▸ **Directions for this task**:
Nothing but an exact copy is wanted: the line with "Click the 45 000 ms x-axis tick" and each line after it in the data below, last line included.

[Dataset excerpts]
● ● ● ● ● ● ●

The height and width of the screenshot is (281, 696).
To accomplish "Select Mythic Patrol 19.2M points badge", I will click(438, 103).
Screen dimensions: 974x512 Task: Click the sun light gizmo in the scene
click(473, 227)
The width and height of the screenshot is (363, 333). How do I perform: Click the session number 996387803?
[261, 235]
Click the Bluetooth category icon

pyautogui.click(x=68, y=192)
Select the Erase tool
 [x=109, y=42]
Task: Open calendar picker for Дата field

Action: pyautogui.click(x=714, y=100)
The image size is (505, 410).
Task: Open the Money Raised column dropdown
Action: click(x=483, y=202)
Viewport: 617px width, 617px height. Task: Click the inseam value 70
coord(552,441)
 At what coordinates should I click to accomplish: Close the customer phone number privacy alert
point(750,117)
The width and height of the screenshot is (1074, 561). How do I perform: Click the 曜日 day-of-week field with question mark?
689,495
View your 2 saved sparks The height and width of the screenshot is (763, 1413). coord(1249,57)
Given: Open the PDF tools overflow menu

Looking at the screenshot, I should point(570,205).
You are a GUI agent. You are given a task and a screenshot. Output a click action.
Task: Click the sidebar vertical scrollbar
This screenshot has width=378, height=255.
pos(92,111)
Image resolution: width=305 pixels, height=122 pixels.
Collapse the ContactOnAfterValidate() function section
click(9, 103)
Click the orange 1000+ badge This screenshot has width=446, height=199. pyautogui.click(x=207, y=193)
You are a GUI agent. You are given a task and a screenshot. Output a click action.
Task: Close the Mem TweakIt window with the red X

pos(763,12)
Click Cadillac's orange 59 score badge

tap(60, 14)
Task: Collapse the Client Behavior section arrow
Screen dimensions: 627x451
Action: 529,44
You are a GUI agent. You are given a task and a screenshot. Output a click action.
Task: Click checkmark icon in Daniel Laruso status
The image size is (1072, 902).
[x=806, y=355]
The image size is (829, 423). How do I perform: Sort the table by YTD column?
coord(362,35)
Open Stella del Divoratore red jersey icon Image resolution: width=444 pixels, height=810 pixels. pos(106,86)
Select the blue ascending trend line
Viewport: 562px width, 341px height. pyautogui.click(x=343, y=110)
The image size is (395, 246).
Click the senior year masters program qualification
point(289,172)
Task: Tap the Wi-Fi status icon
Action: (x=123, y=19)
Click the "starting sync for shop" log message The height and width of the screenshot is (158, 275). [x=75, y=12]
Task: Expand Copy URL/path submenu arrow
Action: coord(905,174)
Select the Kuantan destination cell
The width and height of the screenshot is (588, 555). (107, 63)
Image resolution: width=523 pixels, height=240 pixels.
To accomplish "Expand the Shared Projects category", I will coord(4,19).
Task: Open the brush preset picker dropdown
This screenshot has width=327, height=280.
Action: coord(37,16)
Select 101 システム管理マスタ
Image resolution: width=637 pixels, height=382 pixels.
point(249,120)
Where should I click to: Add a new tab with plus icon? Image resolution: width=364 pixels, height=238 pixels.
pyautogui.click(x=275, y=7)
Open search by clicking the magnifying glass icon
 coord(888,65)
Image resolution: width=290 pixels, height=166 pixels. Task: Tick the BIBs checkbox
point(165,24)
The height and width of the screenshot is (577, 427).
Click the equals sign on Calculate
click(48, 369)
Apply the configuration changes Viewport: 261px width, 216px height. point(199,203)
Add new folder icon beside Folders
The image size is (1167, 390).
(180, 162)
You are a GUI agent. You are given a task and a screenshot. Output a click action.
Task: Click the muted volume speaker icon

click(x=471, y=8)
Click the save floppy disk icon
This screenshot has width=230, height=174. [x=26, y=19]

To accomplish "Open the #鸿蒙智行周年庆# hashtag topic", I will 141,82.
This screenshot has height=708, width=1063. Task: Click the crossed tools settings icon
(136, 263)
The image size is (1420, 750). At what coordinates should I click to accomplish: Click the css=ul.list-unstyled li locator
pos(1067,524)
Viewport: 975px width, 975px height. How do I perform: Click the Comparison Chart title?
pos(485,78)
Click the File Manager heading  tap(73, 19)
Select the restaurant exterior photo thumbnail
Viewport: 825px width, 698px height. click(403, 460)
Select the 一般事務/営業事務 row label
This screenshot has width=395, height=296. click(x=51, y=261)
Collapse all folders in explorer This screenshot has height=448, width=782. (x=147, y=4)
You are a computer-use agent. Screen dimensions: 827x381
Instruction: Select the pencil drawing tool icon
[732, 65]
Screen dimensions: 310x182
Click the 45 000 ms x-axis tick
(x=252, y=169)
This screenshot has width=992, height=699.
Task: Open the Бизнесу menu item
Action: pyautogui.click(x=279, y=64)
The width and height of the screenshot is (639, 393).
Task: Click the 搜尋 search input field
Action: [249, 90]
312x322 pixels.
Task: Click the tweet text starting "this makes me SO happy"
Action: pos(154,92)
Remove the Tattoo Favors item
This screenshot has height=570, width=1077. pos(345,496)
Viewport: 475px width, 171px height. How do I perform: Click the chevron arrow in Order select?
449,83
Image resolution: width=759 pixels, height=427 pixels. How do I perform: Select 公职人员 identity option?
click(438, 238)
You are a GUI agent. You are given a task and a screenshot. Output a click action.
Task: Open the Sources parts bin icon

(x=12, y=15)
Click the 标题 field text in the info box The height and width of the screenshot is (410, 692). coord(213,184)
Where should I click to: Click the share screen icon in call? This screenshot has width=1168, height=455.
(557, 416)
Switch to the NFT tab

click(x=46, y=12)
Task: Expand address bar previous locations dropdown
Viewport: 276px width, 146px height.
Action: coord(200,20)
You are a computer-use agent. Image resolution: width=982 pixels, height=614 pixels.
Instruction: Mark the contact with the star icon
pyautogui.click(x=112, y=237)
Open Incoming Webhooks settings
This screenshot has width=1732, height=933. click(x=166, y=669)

● ● ● ● ● ● ●

▸ **Task output**:
Click the 45 000 ms x-axis tick
(x=252, y=169)
This screenshot has width=992, height=699.
Task: Open the Бизнесу menu item
Action: pyautogui.click(x=279, y=64)
The width and height of the screenshot is (639, 393).
Task: Click the 搜尋 search input field
Action: [249, 90]
312x322 pixels.
Task: Click the tweet text starting "this makes me SO happy"
Action: pos(154,92)
Remove the Tattoo Favors item
This screenshot has height=570, width=1077. pos(345,496)
Viewport: 475px width, 171px height. How do I perform: Click the chevron arrow in Order select?
449,83
Image resolution: width=759 pixels, height=427 pixels. How do I perform: Select 公职人员 identity option?
click(438, 238)
You are a GUI agent. You are given a task and a screenshot. Output a click action.
Task: Open the Sources parts bin icon

(x=12, y=15)
Click the 标题 field text in the info box The height and width of the screenshot is (410, 692). coord(213,184)
Where should I click to: Click the share screen icon in call? This screenshot has width=1168, height=455.
(557, 416)
Switch to the NFT tab

click(x=46, y=12)
Task: Expand address bar previous locations dropdown
Viewport: 276px width, 146px height.
Action: coord(200,20)
You are a computer-use agent. Image resolution: width=982 pixels, height=614 pixels.
Instruction: Mark the contact with the star icon
pyautogui.click(x=112, y=237)
Open Incoming Webhooks settings
This screenshot has width=1732, height=933. click(x=166, y=669)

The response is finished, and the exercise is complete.